Nuthin. Still 1.1.4.

Hmmph. Shutdown iTunes, restarted it. Checked for updates.

Eureka! 2.0 currently downloading, 218Mb.

I’ll let you know how it goes.

Addendum: All the cycling of “backup, installing, verifying”, seemed to go reasonably smoothly. Now my phone is in a state where it seems to need to talk to iTunes, and the iTunes needs to talk to the iTunes store, but it’s just not connecting. I’m guessing their servers for unlocking are currently completely swamped because of the 3G release. I’m trying to be patient.

Addendum2: Frown. Now my phone is in the mode where it can apparently make emergency calls, but it is requesting to be connected to iTunes. When I do so, I get this:


Frown!

I suspect this magic error code is just that it’s activation servers are overloaded, but I’m not very happy.

Addendum3: It appears that my surmise was correct. Going to Apple’s support forums:

Forum about bricked iPhones..

Confirms that lots of people are having this magic “-9838” issue, and that Apple has confirmed that it was for inadequate bandwidth on their end. Sigh. I’m gonna go take a shower.

Addendum4: Word of the day:

iPocalypse

Apparently word is spreading that activations are just horribly slow. My own iPhone has gone from having that -9838 message, to just spinning endlessly, waiting for the iTunes store. As Henry Jones would say, “Our situation has not improved!”

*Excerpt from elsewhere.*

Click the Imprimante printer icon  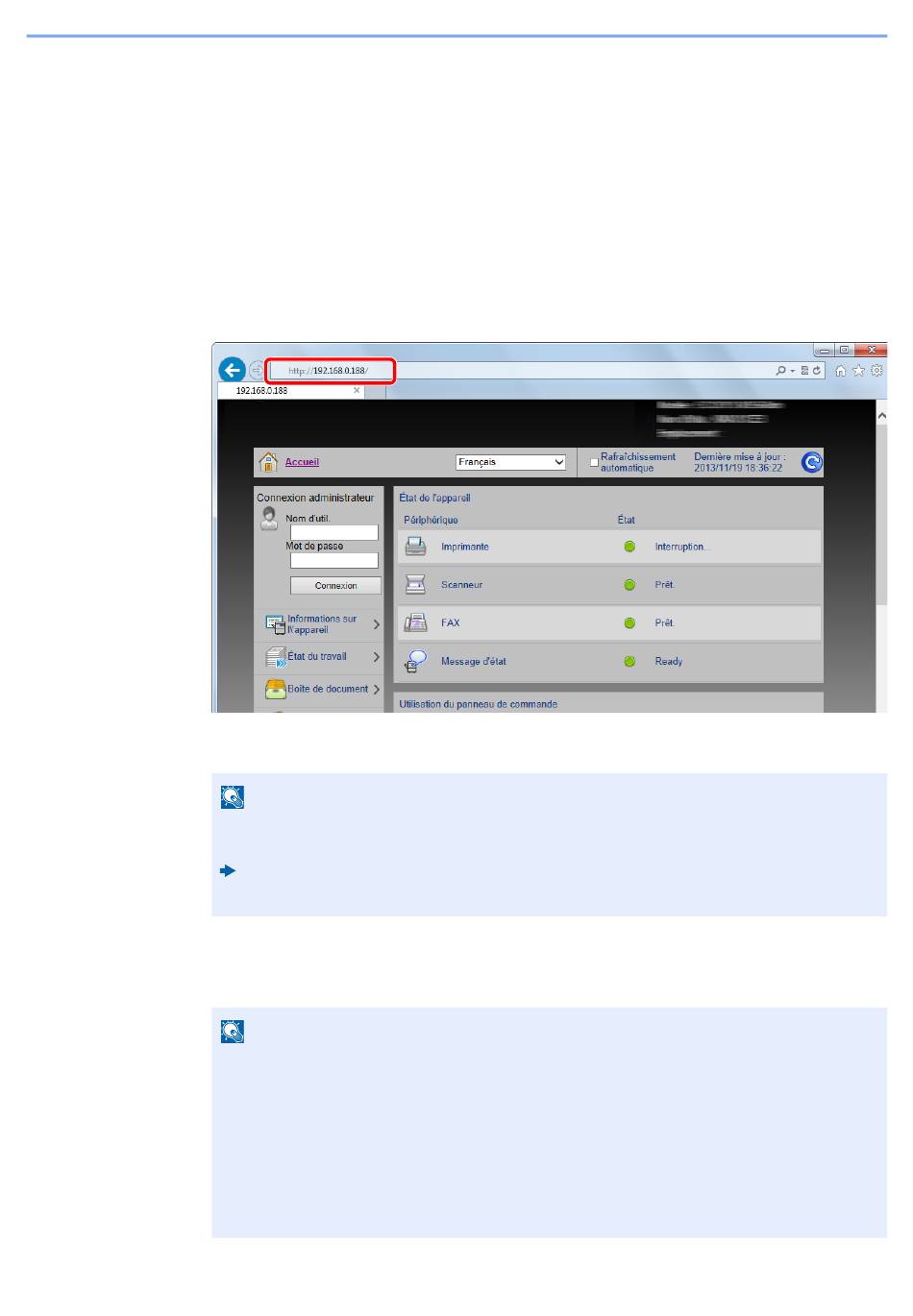pos(415,547)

Addendum5: Around noon (after about six hours), my iPhone finally phoned home and I know have a working iPhone again. More later.

Quail!

My wife noticed a mommy and daddy quail at our fence, with a whole bunch of babies squabbling around in the grass at the bottom. Couldn’t get any good pictures of the babies, but shot this video of the parents:



Not sure the autofocus got the quails as well as they could have, here is the best still picture of them I managed to get, full resolution.

Quail!

Beacon Activity on 30m?

Well, I decided to try again to record some of the beacons that are on 30m. I recorded 1 hour of what sounds like white noise starting on July 5 around 18:30 UTC, and then ran it through an FFT and mapped out the frequency ranges that represent 10.14000 to 10.140200 Mhz. Here’s a processed version of the spectrogram:

July 5, 2008, 18:30-19:30 UTC

Strictly speaking, only the lower half of the image is within the beacon band, but I haven’t actually calibrated my FT-817, so it might be off a few Hertz. The signals aren’t strong enough for me to identify any of them, but I might actually be getting something.

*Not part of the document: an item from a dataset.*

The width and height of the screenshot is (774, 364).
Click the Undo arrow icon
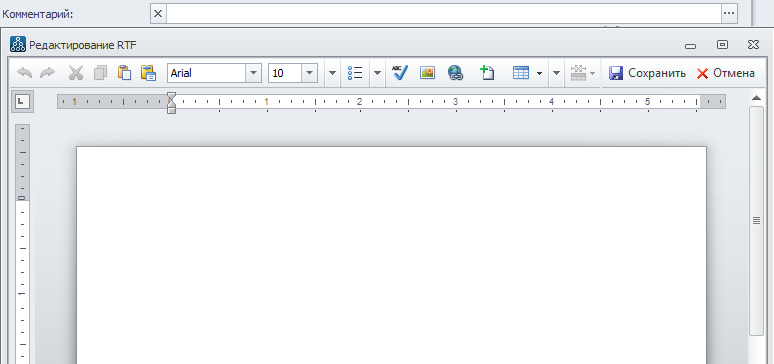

Here is the naked, unprocessed spectrogram.

Most people who do this kind of listening use Argo, written by I2PHD, and indeed I would except for one thing: no boxes run Microsoft Windows in my house. Well, that and I am kind of interested in the kind of DSP algorithms that enable us to do this kind of stuff. So, I tinker this stuff together for the Mac/Linux.

Addendum: I left the recorder going when I went out today. Around 0:00 UTC, I recorded the following near hour of the band between 10.140 and 10.140100 Hz. Whoohoo! My first real beacon. Not sure who it is yet though.


First real grab of 30m beacon activity!

Addendum2: Hmmm. Figured it out! It’s WB3ANQ I think. His grid in FM19rc is almost 2450 miles away, using a power level of only 200mw!

Hello Knights,

I have joined in on 30 meters 10.140.095 to 10.140.100 Mhz QPS ref.
200 mW with my SNAKE format
/\/\/\/\ 30 second period as of 1900 UTC

-- 
Larry Putman WB3ANQ
Pasadena, Maryland FM19rc

WSPR activity on 30m

I’ve been bitten by the QRPP/QRSS bug, and am considering a project where I build a MEPT (that stands for Manned Experimental Propagation Transmitter, apparently), which is a simple beacon transmitter that many people are using to experiment with on the 30m band. QRSS activity is usually in the range from 10.140 to 10.1401 (yes, only 100 Hz of spectrum space), but above that some other people are using KJ1T’s WSPR (“whisper”) mode, which is an FSK digital mode. I don’t have a decoder for it (KJ1T seems to only have written a Windows version of it, and it’s new enough that a Linux version doesn’t exist) but I can see some of the signals in the recording I did on 30m this evening.

WSPR activity on 30m

The spectrum goes from about 10.1406 on the left to 10.1410 on the right, with about five rows per second scanning down. You can see several WSPR signals, and the wider signals are PSK31.